I've Tired Being Nice   -   Ann Leary

It's hard having to be nice all the time. In these essays, Ann Leary opens her door to a life spent trying to be that person, with as strong a sense of humor as is her acceptance of "I'm doing the best I can." I appreciate how she admits she's only human, recounting hilariously all the inevitably resulting flaws, despite living in a world that is more glamorous than most of the world, being married to actor and comedian Denis Leary. Clearly her being a people-pleaser has kept her one step back from the limelight of the super-stardom world in which she lives . . . and for that I completely relate to her, being an admitted people pleaser as well (in my non-limelight world.) A gifted writer, Ann Leary is also really good at punch lines. Enjoy this book as I did!

Bear   -   Julia Phillips

If you're in search of a sad, heartwrenching, yet beautifully written novel, look no further than Julia Phillips' "Bear." Set on San Juan Island in the Pacific Northwest, the story features a grizzly bear and two sisters and their dying mother. The bear is at the center of a schism that splits the sister's trust in each other and their disparate understanding of how the world works. 

Mastering the Art of French Murder   -   Colleen Cambridge

A thorough delight that takes place in postwar Paris, with a plot that builds and builds until I found myself on the edge of my seat, eager for the murder mystery to be solved! Each character was equally delightful to spend time with . . . and hearing Julia Child's high-pitched gregarious voice in my head was much much fun. I can't wait to read Colleen Cambridge's follow-up "A Murder Most French" and find out what Julia Child and Tabitha Knight are up to next in the City of Light.

My Life in France   -    Julia Child

The delightful voice of Julia Child shines throughout her just-as-delightful memoir, co-written with her great-nephew, author Alex Prud'homme. Julia Child's love for French food and cooking came about in 1948 when she and her husband, Paul, moved to France for his work with the USIS. Looking for a way to occupy herself in a country where she knew not one word of the language, she discovered her taste for French food at the restaurants where she and Paul dined. One thing led to another, as her passion for French cooking led her to taking classes at Cordon Bleu . . . and the rest is history.
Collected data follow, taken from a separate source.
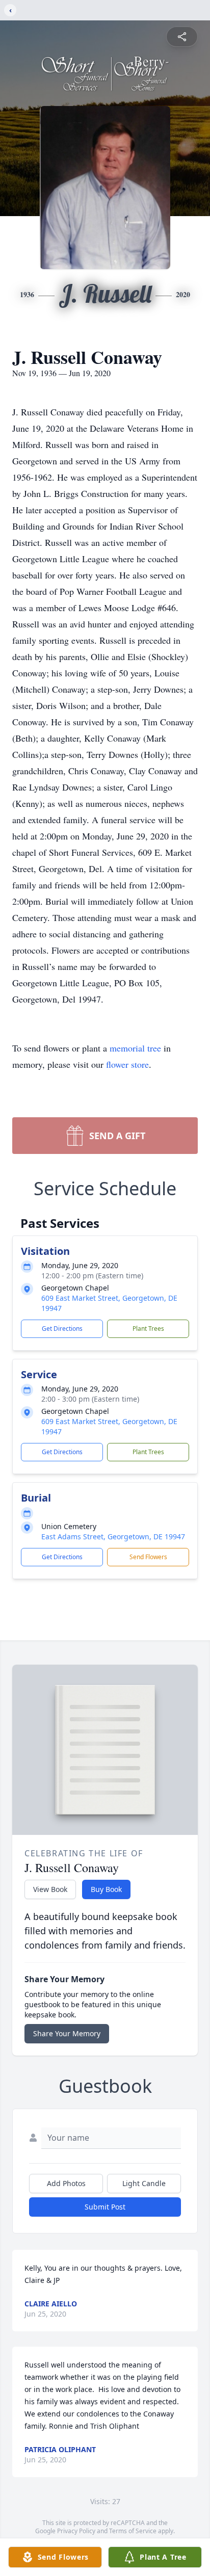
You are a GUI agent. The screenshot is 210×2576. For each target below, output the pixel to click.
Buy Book (106, 1889)
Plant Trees (148, 1328)
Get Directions (62, 1328)
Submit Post (105, 2207)
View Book (50, 1889)
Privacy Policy (76, 2531)
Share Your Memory (66, 2033)
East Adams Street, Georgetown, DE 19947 (113, 1536)
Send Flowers (148, 1557)
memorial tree (135, 1048)
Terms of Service (132, 2531)
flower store (127, 1064)
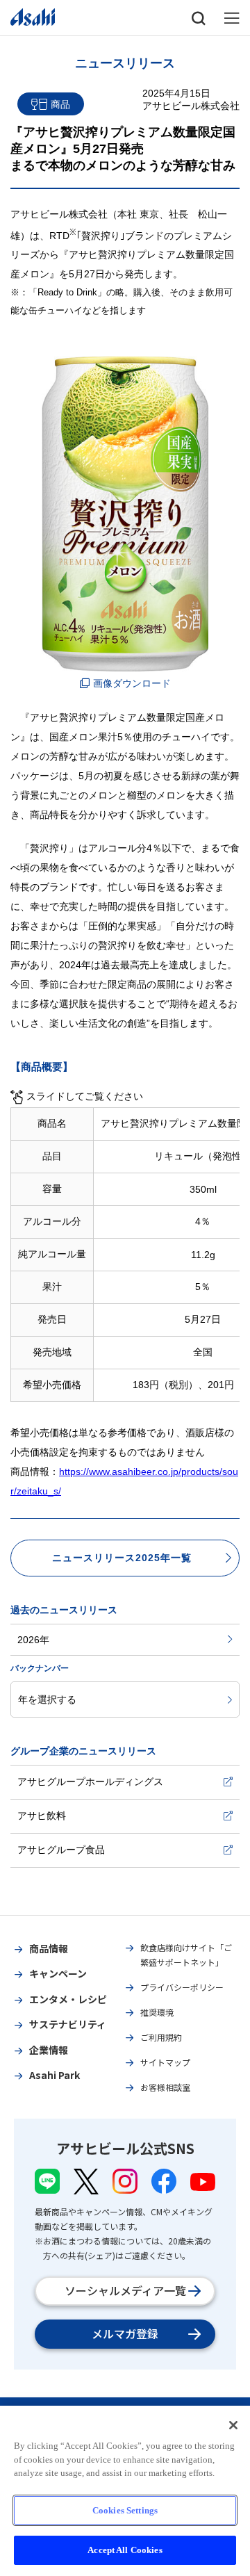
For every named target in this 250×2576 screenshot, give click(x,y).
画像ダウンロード (132, 683)
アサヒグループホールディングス (90, 1781)
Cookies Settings (125, 2510)
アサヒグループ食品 (61, 1849)
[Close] (233, 2425)
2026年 (33, 1639)
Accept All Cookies (125, 2550)
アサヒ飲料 (41, 1815)
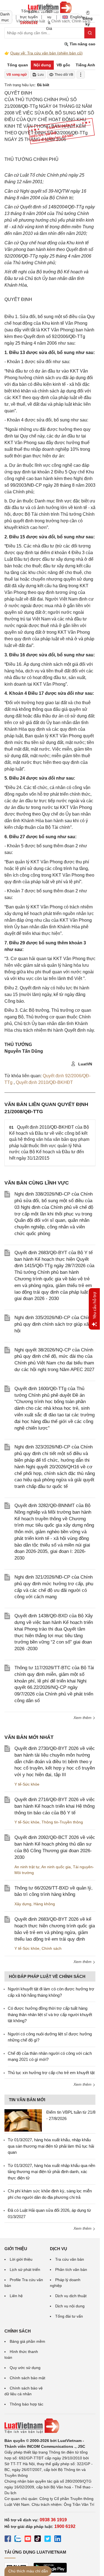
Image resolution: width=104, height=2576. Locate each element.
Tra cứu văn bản (69, 2259)
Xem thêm (83, 1717)
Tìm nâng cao (82, 44)
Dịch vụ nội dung (70, 2306)
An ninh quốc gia (56, 1867)
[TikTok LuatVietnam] (37, 2539)
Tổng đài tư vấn (69, 2316)
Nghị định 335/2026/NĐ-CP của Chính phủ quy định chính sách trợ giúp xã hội (53, 1324)
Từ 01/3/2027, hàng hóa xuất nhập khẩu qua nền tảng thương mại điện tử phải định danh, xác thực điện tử (51, 2171)
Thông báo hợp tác (26, 2404)
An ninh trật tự (26, 1867)
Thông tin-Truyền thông (62, 1822)
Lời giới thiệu (21, 2259)
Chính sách (52, 1948)
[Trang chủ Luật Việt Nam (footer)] (49, 2425)
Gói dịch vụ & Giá (49, 17)
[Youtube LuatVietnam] (27, 2539)
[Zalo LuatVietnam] (17, 2539)
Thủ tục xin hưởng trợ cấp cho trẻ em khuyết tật (51, 2072)
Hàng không (44, 1904)
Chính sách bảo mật (27, 2378)
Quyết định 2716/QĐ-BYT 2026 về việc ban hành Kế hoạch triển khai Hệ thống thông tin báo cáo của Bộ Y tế (54, 1806)
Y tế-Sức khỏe (26, 1784)
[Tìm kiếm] (89, 32)
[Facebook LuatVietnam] (7, 2539)
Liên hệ (16, 2296)
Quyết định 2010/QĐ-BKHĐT (44, 1082)
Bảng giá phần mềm (27, 2341)
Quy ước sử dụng (25, 2367)
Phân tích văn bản (71, 2269)
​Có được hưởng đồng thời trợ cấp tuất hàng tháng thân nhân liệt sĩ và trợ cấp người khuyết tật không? (50, 2014)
Told in Childs' familiar voice, with her charming sense of humor, "My Life In France" is a fun, mouth-watering read about the woman we've come to associate with French cooking.

Backyard Bird Chronicles   -   Amy Tan

As a bird lover and watcher myself, Amy Tan's chronicle of time through bird-watching in her backyard is right up my alley. In 2016, finding herself fed up with and overcome by the state of the world, she turned her focus to her backyard, where her outlook and eyes found beauty and solace in the world of birds. From September 2017 through December 2022, she documented her sitings with words and drawings, detailing the discoveries she found outside her window, the beauty and wonderment of these little lives as well the struggles they endure to stay alive in a predatory world. This is a perfect companion to any bird guide you may have on hand and a delight to browse in any season.

The Phoenix Ballroom - Ruth Hogan

Every now and then it's refreshing to immerse yourself in a book that is so feel-good you want to wrap your arms around it, be friends with the characters, be a part of the hopefulness and the love that emits from the pages. "The Phoenix Ballroom" is that book.